What is Racketeering?
.jpg)
What is racketeering?
Introduction:
The term racketeering broadly refers to criminal acts, typically those involving extortion. It is usually used in reference to patterns of illegal activity specified in the Racketeer Influenced and Corrupt Organizations Act (RICO). This is a U.S. federal law that makes it illegal to acquire or control a business through certain crimes or income from those crimes. It is also illegal to participate, even indirectly, in certain crimes committed by a business or to conspire to do any of the above under the act. Originally and often still specifically, racketeering may refer to an organized criminal act in which the perpetrators offer a service that will not be put into effect, offer a service to solve a nonexistent problem, or offer a service that solves a problem that would not exist without the racket. In many other cases, however, traditional racketeering may also involve perpetrators or racketeers offering an ostensibly effectual service (such as protection from other criminals) that may in fact solve an actual existing problem, with the racketeers offering to protect and actually protecting a business from robbery or vandalism; however, these racketeers will themselves coerce or threaten the business into accepting this service, often with the threat (implicit or otherwise) that failure to acquire the offered services will lead to the racketeers themselves contributing to the existing problem. Particularly, in many cases, the potential problem may be caused by the same party that offers to solve it, but that fact may be concealed, with the specific intent to engender continual patronage for this party.
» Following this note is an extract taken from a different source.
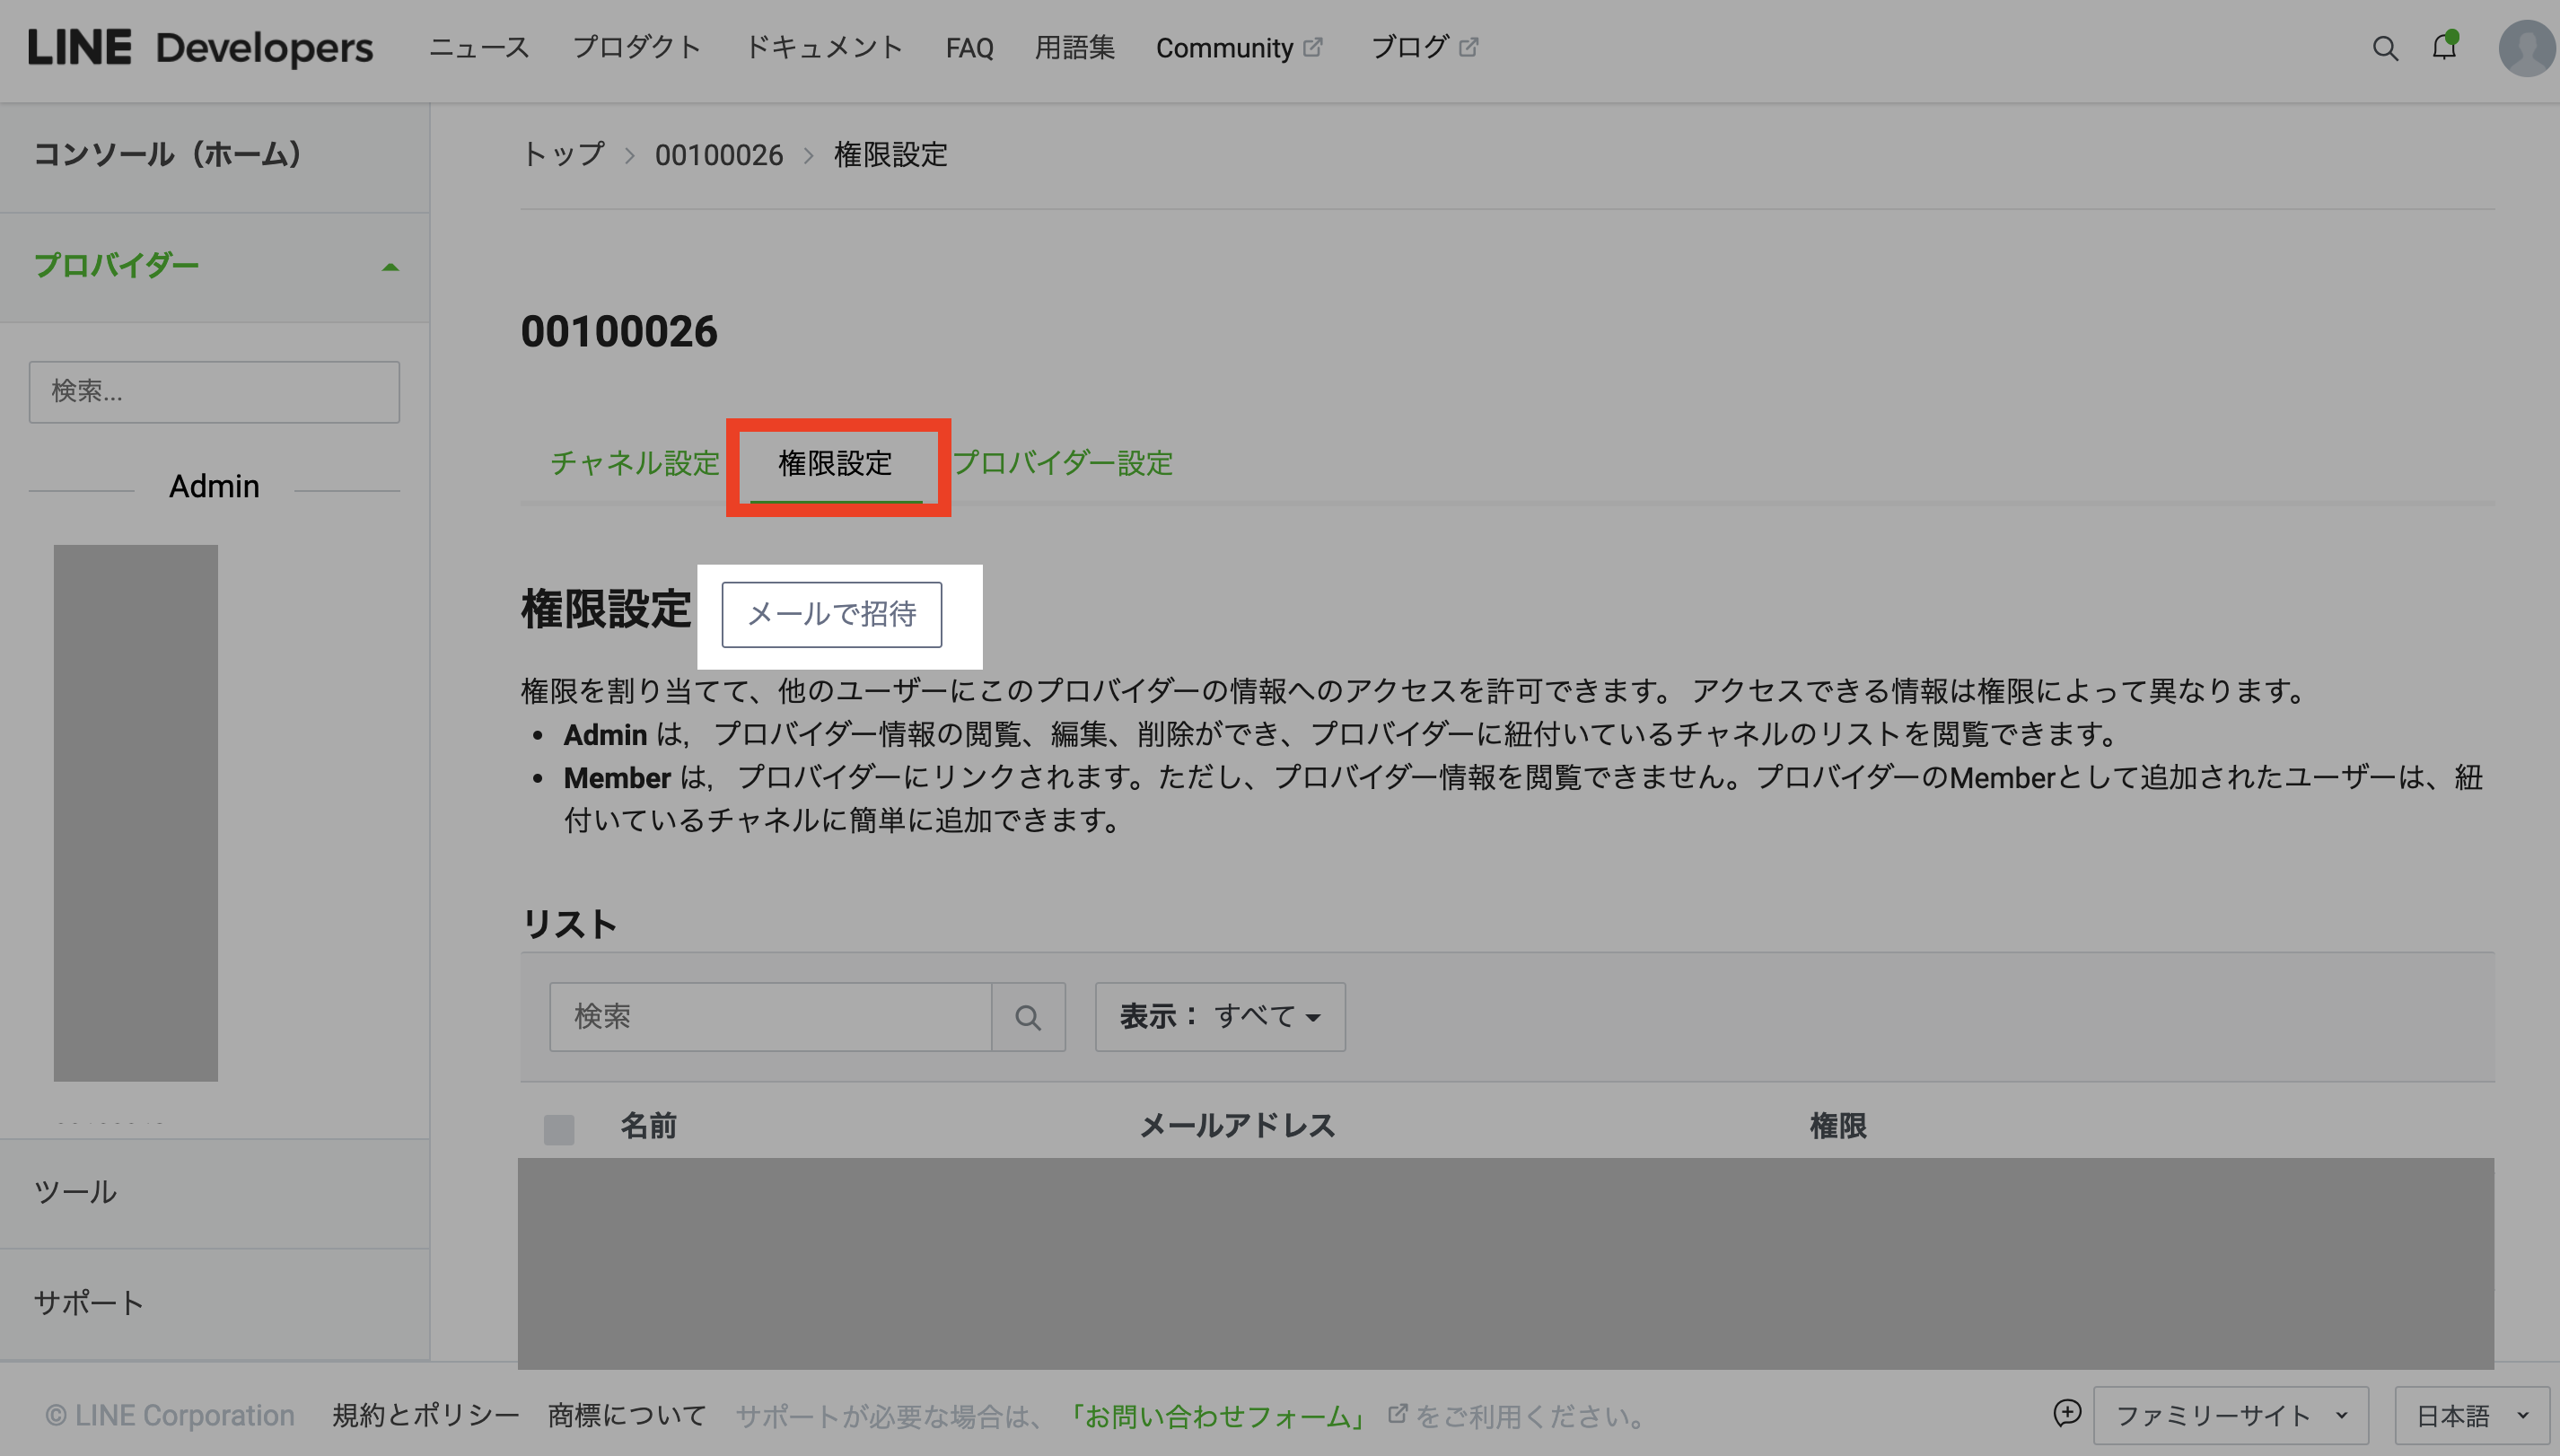Open the notifications bell icon
2560x1456 pixels.
point(2444,47)
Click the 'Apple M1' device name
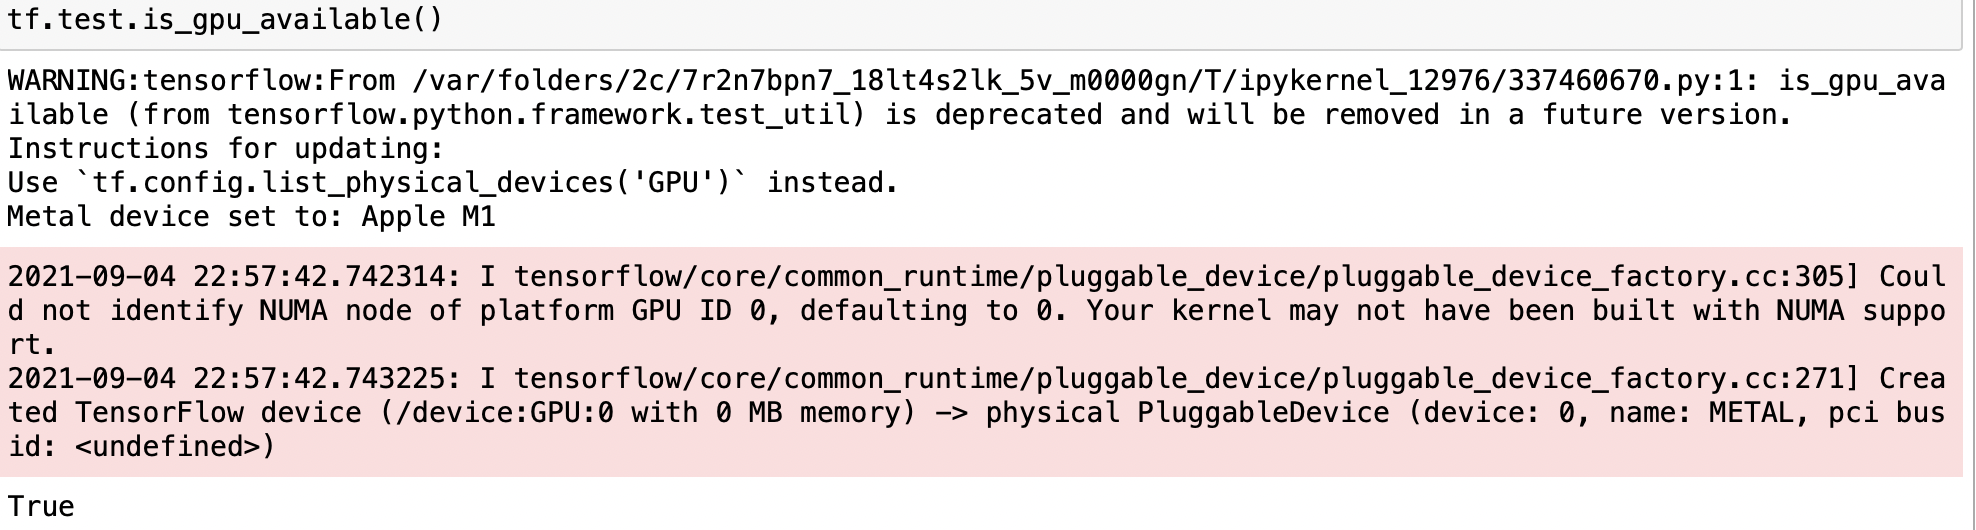 click(428, 217)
Some forms of Racketeering:
Cyber Extortion:
This occurs when a hacker pushes malware onto someone's computer, blocking all computer and data access. The hacker then demands money to restore access to the user.
Protection Rackets:
A criminal entity threatens to cause harm to a business or individual unless they are paid a protection fee.
Kidnapping:
This is considered racketeering when an individual is illegally detained and their captors agree to set the kidnapped individual free once a ransom is paid.
Fencing Rackets:
Individuals act as intermediaries to buy stolen goods from thieves at low rates. They resell them for a profit to unsuspecting buyers.